Limitations & Future Work

  1. Evaluator bias: Both the quantitative and qualitative agents are based on OpenAI models, introducing a risk of same-family bias; future work should incorporate heterogeneous evaluators such as Claude and Gemini for cross-validation.
  2. Limited scale: Only 50 prompts are used, leaving different legal schools (madhahib), edge cases, and contemporary jurisprudential issues uncovered.
  3. Single-language evaluation: Only English responses are assessed; Fanar's primary language (Arabic) is not evaluated, which may disadvantage Fanar unfairly.

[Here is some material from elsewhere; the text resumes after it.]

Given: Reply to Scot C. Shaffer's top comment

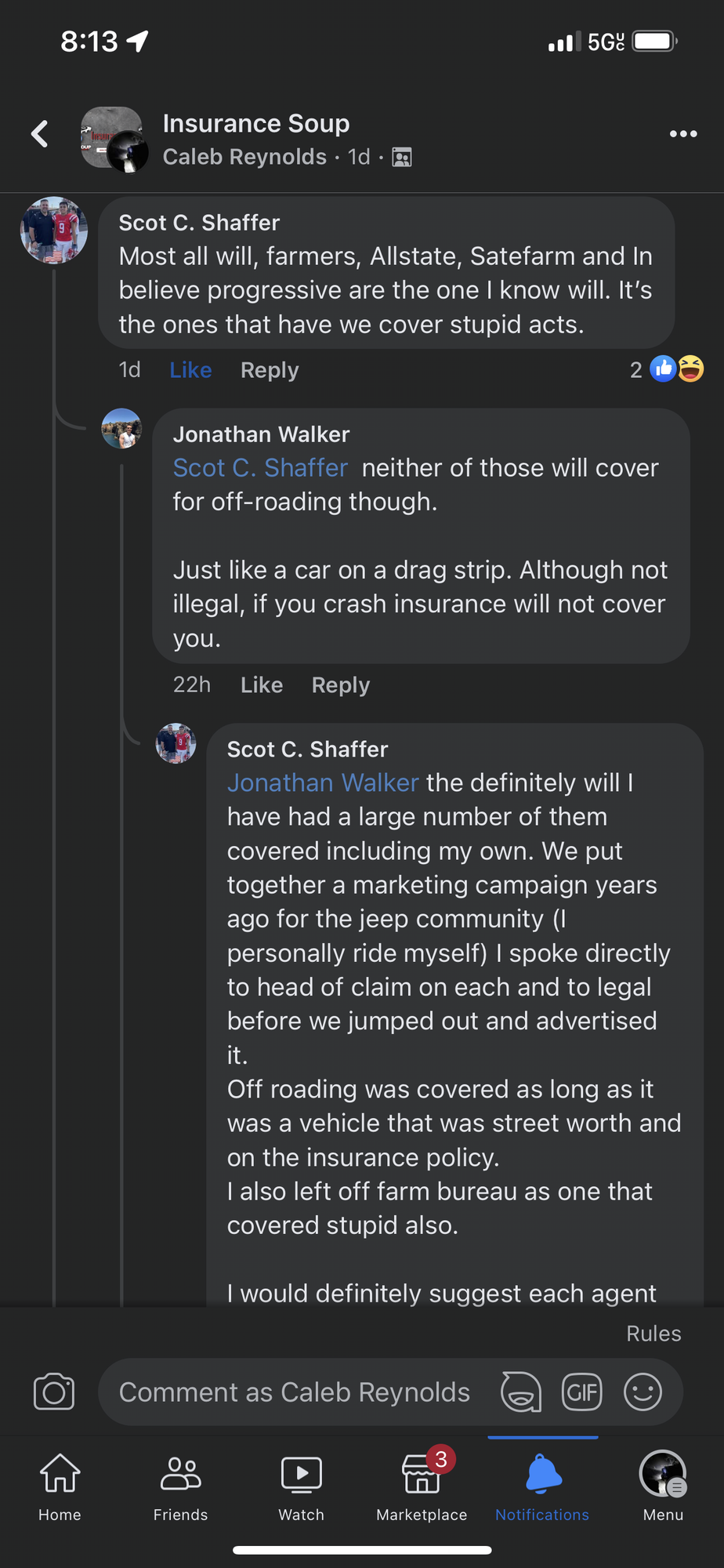Looking at the screenshot, I should point(270,370).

  4. Lack of multi-expert validation: Only one human reviewer is involved, falling short of the 3–5 scholar consensus panel recommended for theological review.
  5. Imprecise domain categorization: Some prompts may span multiple domains, introducing ambiguity in domain attribution.

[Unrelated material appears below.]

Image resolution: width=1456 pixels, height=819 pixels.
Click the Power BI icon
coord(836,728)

  • High-stakes domain evaluation: Hallucination and citation verification research exists for the legal (LEGAL-BERT, LegalBench), medical (SourceCheckup), and journalism domains; this paper extends those paradigms to the religious domain.
  • Islamic NLP: AraBERT and Qur'anQA have advanced Arabic language understanding; Ansari AI and Fanar are representative Islamic chatbots, but their evaluation has been limited to general benchmarks.
  • Agent-based evaluation: Tool-augmented approaches combining RAG, chain-of-thought reasoning, and multi-agent collaboration (LangChain / CrewAI / CamelAI) have improved verifiability on general tasks; this paper is the first to apply such methods to theological verification.
  • Data infrastructure: Platforms such as Usul.ai, SHARIAsource, Shamela, and OpenITI provide machine-readable Islamic legal data, but these resources have not yet been systematically integrated into LLM evaluation pipelines.

Rating

  • Novelty: ⭐⭐⭐⭐ — First systematic faithfulness evaluation framework for Islamic content; the dual-agent design is inventive.
  • Experimental Thoroughness: ⭐⭐⭐ — The 50-prompt scale is modest; single-language evaluation and a single human reviewer limit the strength of conclusions.
  • Writing Quality: ⭐⭐⭐⭐ — Clear structure, well-motivated problem statement, and strong connections to cross-domain related work.
  • Value: ⭐⭐⭐⭐ — The framework is transferable to other high-stakes domains; the problem formulation and evaluation dimension design offer useful references.